Harry pulled on his boots, went out and looked towards the toilet. No tracks there. He turned his back on the storehouse and pissed against the cabin wall. Why did men do that, why did they have to piss on something? The remnants of a territory-marking instinct? Or… Harry became aware that it wasn’t what he was pissing on, it was what he had his back to that was important. The storehouse. He suspected he was being observed from there. He buttoned up, turned and looked at it. Then he moved towards it. Grabbed the spade as he passed the s
nowmobile. The plan had been to walk straight in, but instead he stood in front of the plain stone steps to the low door. Listened. Nothing. What the hell was he doing? There was no one here. He went up the steps, tried to raise his hand and grasp the handle, but it wouldn’t move. What the hell was going on? His heart was beating so hard in his chest that it hurt, as if it wanted to burst out. He was sweating and his body refused to obey orders. And it slowly dawned on Harry that this was exactly how he had heard it described. A panic attack. It was the anger that saved him. He kicked open the door with immense force and crashed into the dark. The door swung shut. There was a strong smell of fat, smoked meat and dried blood. Something moved in the stripe of moonlight and a pair of eyes flashed. Harry swung the spade. And he hit something. Heard the dead sound of meat, felt it give. The door behind him fell open again and the moonlight streamed in. Harry stared at the dead deer hanging in front of him. At the other animal carcasses. He dropped the spade and sank to his knees. Then it came, all at once. The wall cracking, the snow consuming him alive, panicking that he couldn’t breathe, the long gasp of pure white fear as he fell towards the black rocks. So lonely. For they had all gone. His father was in a coma, in transit. And Rakel and Oleg were silhouettes against the light at an airport, also in transit. Harry wanted to go back. Back to the dripping room. The solid, damp walls. The sweaty mattress and the sweet smoke that transported him to where they were. Transit. Harry bowed his head and felt hot tears streaming down his face.

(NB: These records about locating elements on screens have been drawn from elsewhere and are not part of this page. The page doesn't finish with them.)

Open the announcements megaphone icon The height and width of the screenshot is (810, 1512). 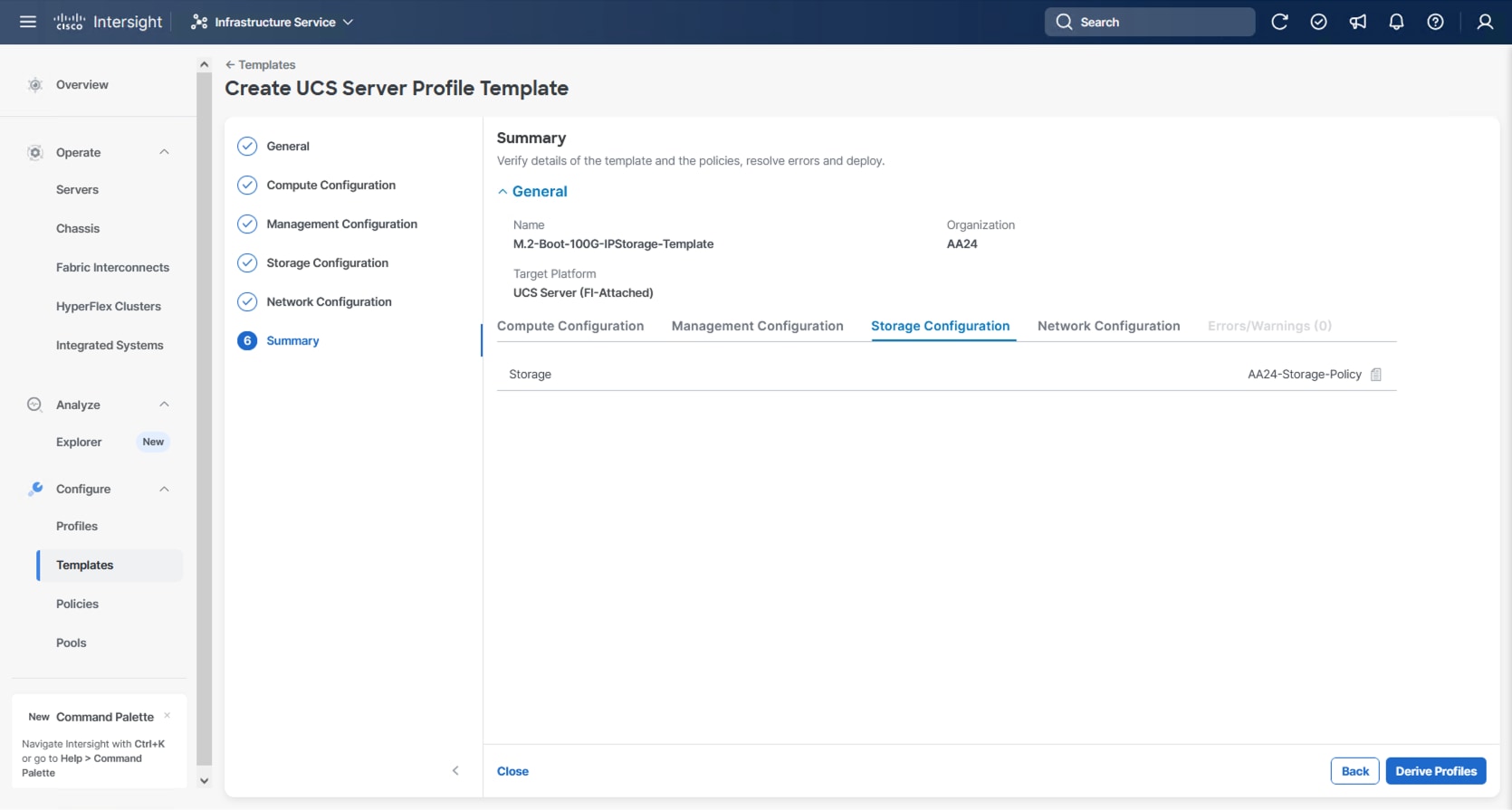pyautogui.click(x=1357, y=22)
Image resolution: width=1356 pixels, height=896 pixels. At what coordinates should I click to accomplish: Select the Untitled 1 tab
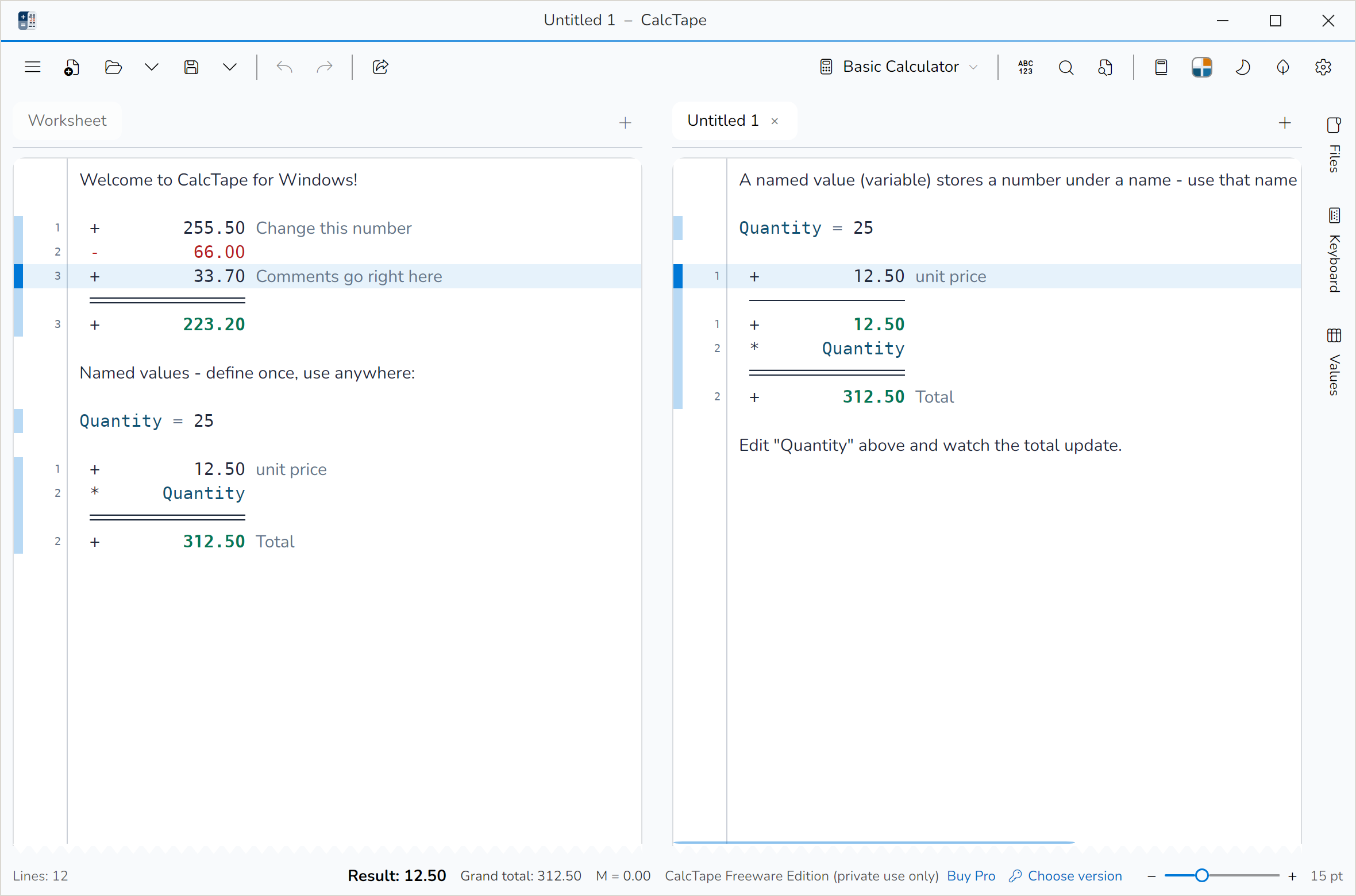[x=723, y=121]
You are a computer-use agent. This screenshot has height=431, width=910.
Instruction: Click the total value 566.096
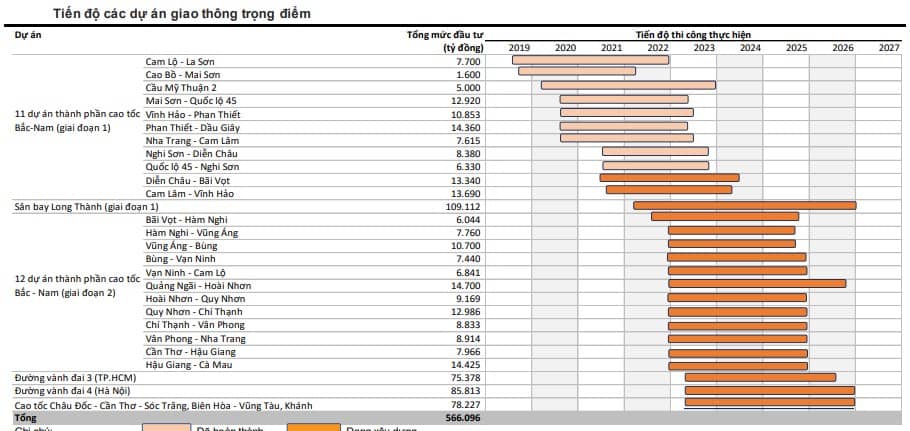click(461, 418)
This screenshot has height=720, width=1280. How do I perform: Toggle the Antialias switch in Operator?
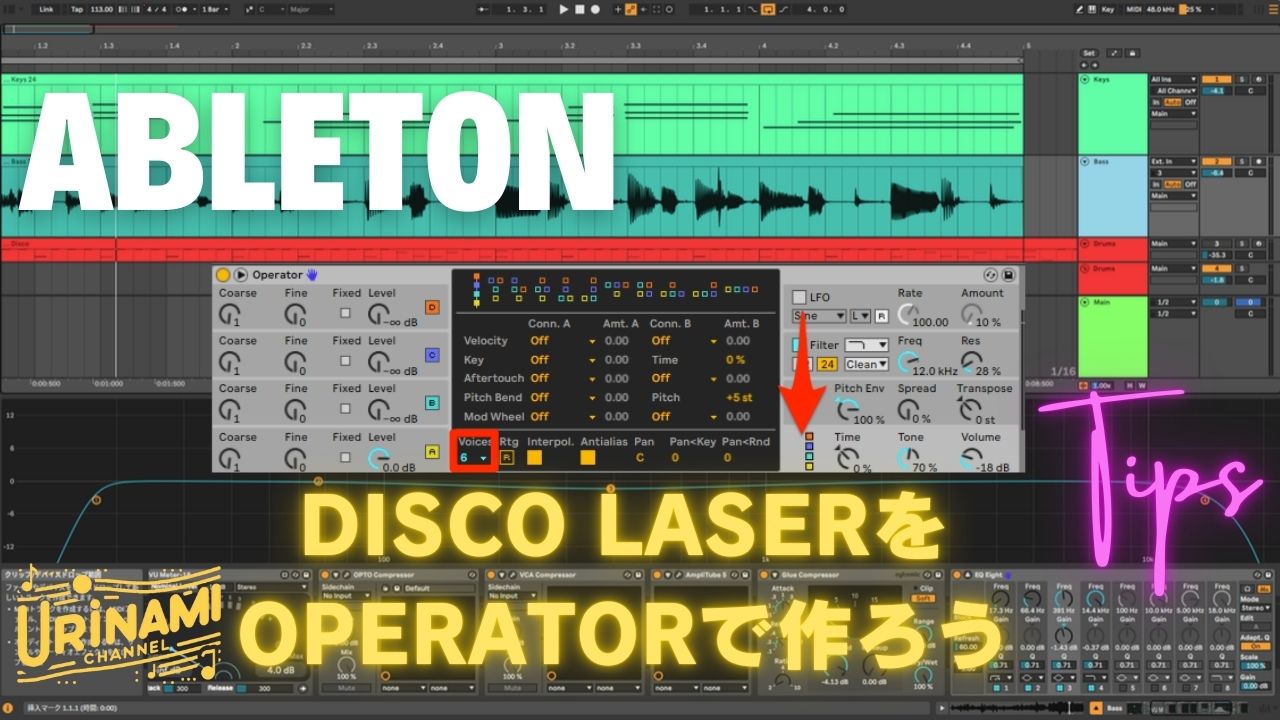coord(588,458)
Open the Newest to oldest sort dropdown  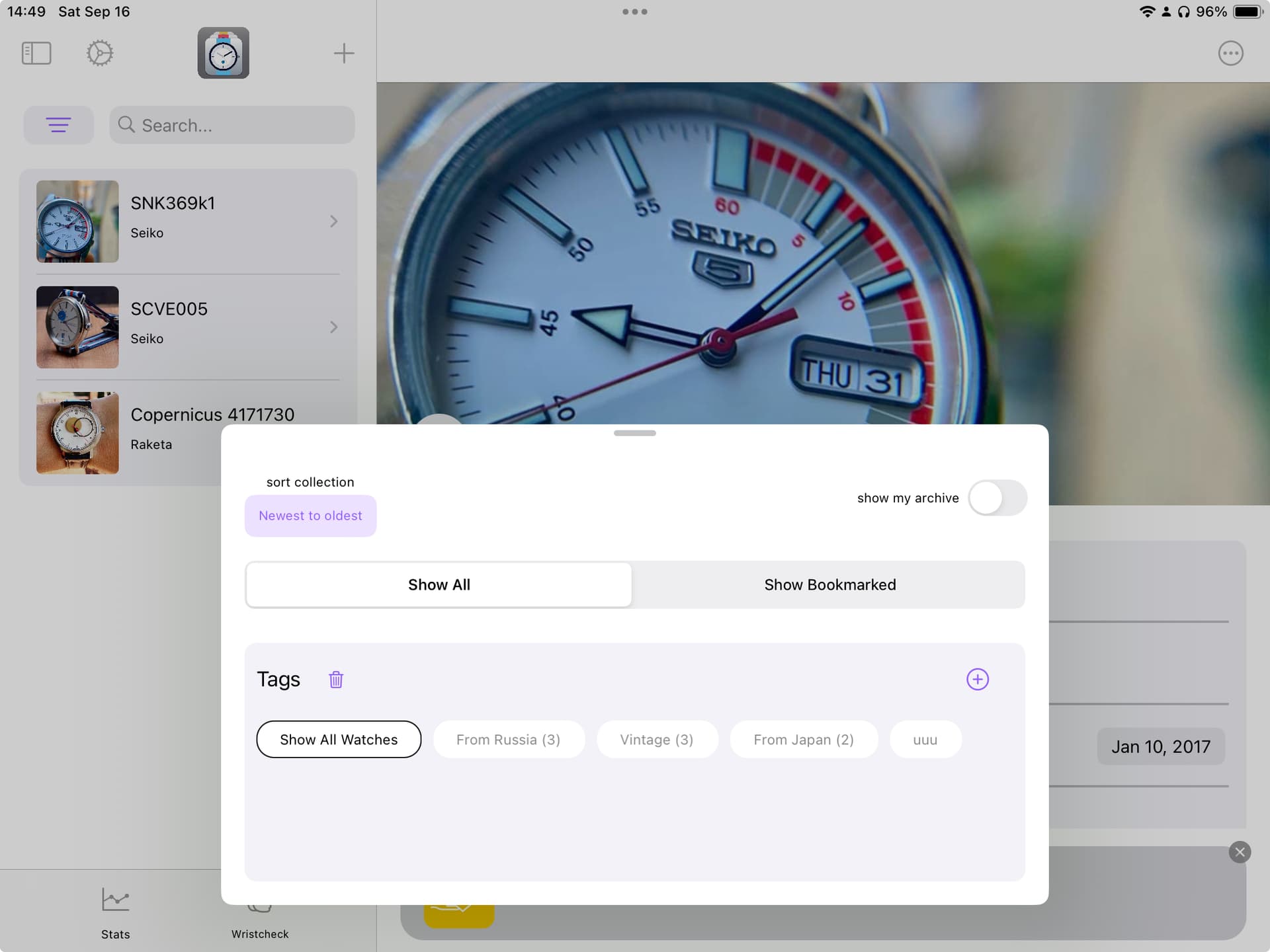(x=310, y=516)
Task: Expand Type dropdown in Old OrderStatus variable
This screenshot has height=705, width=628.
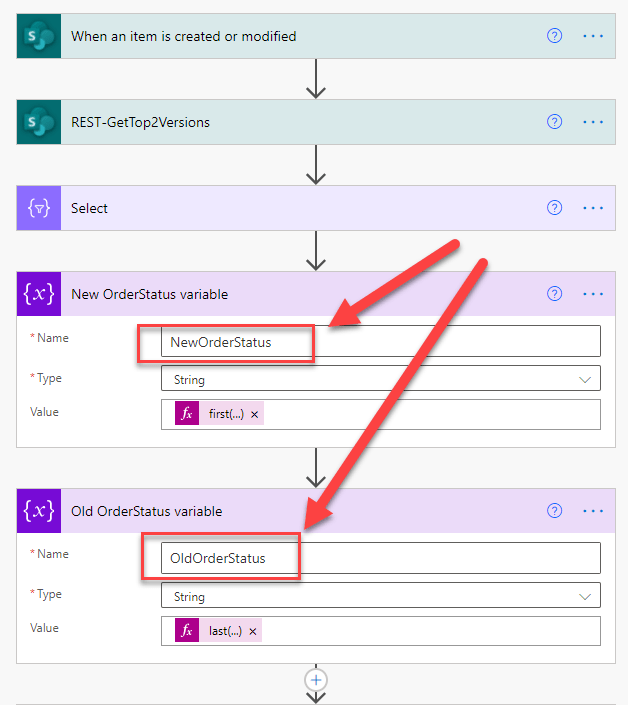Action: 584,596
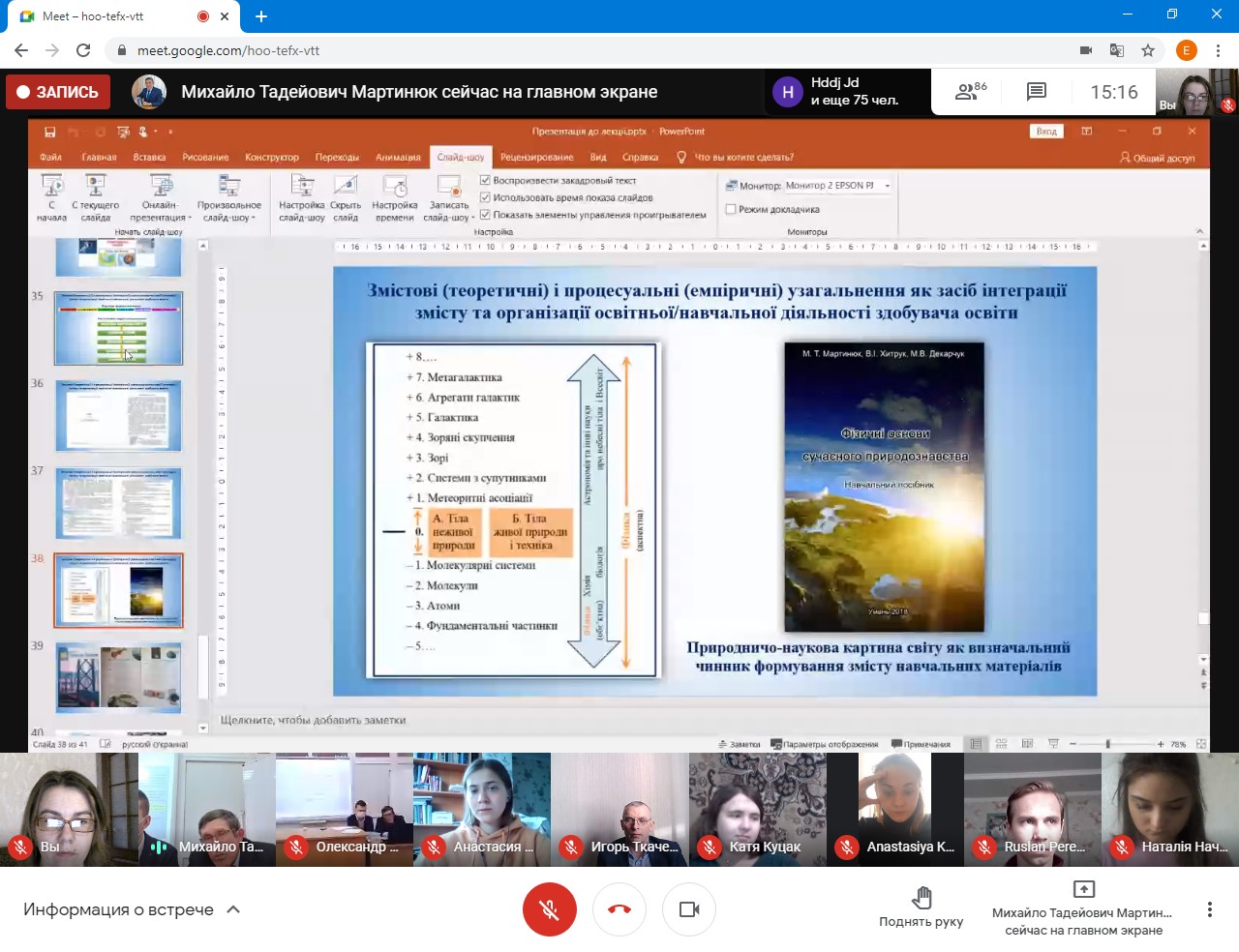The width and height of the screenshot is (1239, 952).
Task: Open Meet more options menu
Action: 1209,909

I have printed a photo of Jussi Kolkka from Dagbladet’s web page and pinned it up on the wall next to the others. There wasn’t a word in the news about Harry Hole and the other police officers who were there. Or Iska Peller, for that matter. Was it a bluff? They’re trying anyway. And now there is a dead policeman. They’re going to try harder. They HAVE to try harder. Do you hear me, Hole? No? You should do. I’m so close I could whisper it in your ear.